** Start of Text passage **

On the non-DIRECT path the lookup goes through the fib rules whenever the
netns has custom rules, which a VRF installs:

	bpf_ipv4_fib_lookup() -> fib_lookup() -> __fib_lookup()
	  -> l3mdev_update_flow()   reads !fl->flowi_l3mdev
	  -> fib_rules_lookup() -> fib_rule_match()
	       -> l3mdev_fib_rule_match()   uses fl->flowi_l3mdev

l3mdev_update_flow() resolves the l3mdev master from the ingress device
only while the field is still zero:

	if (fl->flowi_iif > LOOPBACK_IFINDEX && !fl->flowi_l3mdev) {
		dev = dev_get_by_index_rcu(net, fl->flowi_iif);
		if (dev)

** End of Text passage **
** Start of Listed entries **

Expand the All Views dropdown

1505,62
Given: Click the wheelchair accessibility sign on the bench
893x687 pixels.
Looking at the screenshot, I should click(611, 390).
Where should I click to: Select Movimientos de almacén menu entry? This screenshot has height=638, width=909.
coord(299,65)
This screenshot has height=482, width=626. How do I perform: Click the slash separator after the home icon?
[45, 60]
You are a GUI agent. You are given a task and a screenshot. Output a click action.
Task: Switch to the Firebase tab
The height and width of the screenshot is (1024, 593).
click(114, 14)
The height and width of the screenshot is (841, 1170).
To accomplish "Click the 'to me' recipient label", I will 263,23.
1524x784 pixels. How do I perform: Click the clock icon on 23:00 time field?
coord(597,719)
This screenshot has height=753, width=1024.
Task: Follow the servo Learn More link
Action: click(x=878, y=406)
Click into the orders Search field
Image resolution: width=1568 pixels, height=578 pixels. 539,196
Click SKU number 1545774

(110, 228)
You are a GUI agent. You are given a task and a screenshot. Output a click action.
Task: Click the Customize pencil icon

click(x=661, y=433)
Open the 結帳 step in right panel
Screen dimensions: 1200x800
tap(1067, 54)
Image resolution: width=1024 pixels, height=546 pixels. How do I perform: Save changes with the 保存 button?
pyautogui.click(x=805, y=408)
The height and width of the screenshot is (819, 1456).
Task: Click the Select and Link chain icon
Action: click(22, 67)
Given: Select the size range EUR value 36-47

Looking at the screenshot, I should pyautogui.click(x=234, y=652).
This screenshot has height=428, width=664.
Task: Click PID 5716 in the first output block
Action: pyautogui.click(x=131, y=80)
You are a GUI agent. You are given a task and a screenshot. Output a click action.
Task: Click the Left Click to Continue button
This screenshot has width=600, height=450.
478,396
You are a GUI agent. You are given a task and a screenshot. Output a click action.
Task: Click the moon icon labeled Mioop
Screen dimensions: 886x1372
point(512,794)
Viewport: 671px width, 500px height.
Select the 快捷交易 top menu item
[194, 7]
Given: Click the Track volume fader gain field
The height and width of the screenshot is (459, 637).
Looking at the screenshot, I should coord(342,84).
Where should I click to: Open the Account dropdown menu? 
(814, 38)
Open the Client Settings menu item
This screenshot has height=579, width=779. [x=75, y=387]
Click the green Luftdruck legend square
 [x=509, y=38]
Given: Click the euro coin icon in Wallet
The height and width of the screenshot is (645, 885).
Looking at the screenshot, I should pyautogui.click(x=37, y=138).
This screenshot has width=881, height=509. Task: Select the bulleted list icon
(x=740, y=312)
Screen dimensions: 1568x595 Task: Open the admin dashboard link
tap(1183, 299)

** End of Listed entries **

* **The tasks**:
A) Please list every distinct function name that the FIB lookup excerpt writes with parentheses.
B) Write the next part of the FIB lookup excerpt, picking up right after its last line.

* **Responses per task**:
A)
bpf_ipv4_fib_lookup()
fib_lookup()
__fib_lookup()
l3mdev_update_flow()
fib_rules_lookup()
fib_rule_match()
l3mdev_fib_rule_match()
dev_get_by_index_rcu()

B)
			fl->flowi_l3mdev = l3mdev_master_ifindex_rcu(dev);
	}

Left at a nonzero stack value the resolution is skipped, and
l3mdev_fib_rule_match() then tests that value as an ifindex, so the VRF
master is not resolved and the rule fails to match: an ingress enslaved
to a VRF can fail to select its table. The same value is also read just
before that, by FIB rules matching on an L3 master device
(l3mdev_fib_rule_iif_match()/_oif_match()), so an "ip rule iif/oif <vrf>"
mismatches the same way.

The helper already initializes the other flow fields the rules path
consumes (flowi4_mark, flowi4_tun_key.tun_id, flowi4_uid and the v6
counterparts); flowi*_l3mdev was added to that set afterwards and this
helper was never updated to match. ip_route_input_slow() likewise zeroes
the field before its input lookup. Do the same here.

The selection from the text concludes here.